Are you a new teacher? If so, depending on your background, I may have a warning for you. Those books and articles about not spanking kids? Those books and articles are read by readers. Not all your students’ parents will be readers. In some cultures, spanking remains commonplace. When you decide to make that phone call home, the person on the other end of the line may have a very different value system than your own. Keep in mind that you may precipitate a level of punishment you would not use personally. I’ve had parents give me verbal permission to spank their kid. When I told them I could not, they immediately promised to spank the kid for me if I called.
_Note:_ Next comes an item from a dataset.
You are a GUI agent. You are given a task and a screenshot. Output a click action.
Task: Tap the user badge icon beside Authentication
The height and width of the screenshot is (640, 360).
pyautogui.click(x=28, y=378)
And when a kid seems off-the-charts messed up, I always try to keep in mind that his or her parents may be part of the problem. I am not saying that parents are necessarily the reason for challenging classroom behaviors. I taught a delusional child a few years ago with loving parents who I’d guess had little or nothing to do with the voices in his head. Still, I am not going to call that home without knowing more about my student’s background. Angry, bullying kids often come from angry, bullying homes.

Years ago, a seventh grade boy with a reputation for bullying came into my classroom early. I was tired and I’d frankly made a mess of my eye make-up putting it on in the dark*. He looked at me sympathetically: “Did your husband hit you, Ms. Q?” he asked casually, as if this were a regrettable but common occurrence.

Tip #13: If a kid breaks into tears and says, “Please! Don’t call home! They’ll beat me!”  I recommend listening. That’s a call I’d pass on to the social worker, after I discussed the comment with the social worker. That’s also a kid to watch. Teachers are mandated reporters and you may find yourself needing to call child services at some point.

In general, I recommend waiting on calls until you are no longer feeling upset or frustrated with your student. Be sure to add a few good points about the student as part of any conversation. Those conversations should be versions of, “He’s very enthusiastic and energetic, but that energy is making it hard for him to stay in his seat.”

Eduhonesty: Some of those calls will be no-win scenarios, too. Try not to let those calls get you down. At some point, you will call “Felipe’s” house about his behavior and his mom will go straight to the attack, asserting that if you were a better teacher then Felipe would be a better student. If you knew how to manage a classroom, Felipe would never have squirted hand sanitizer on Olivia’s back. Some parents fight for their kids with a complete disregard for the facts. I suspect nearly every teacher who calls home has heard a version of, “I can’t believe that. You must be wrong. He never does that at home.”

*That might have been the last time I put on make-up while sitting at stoplights in the dark. That year, I had to leave for work at 5:00 AM because of my commute.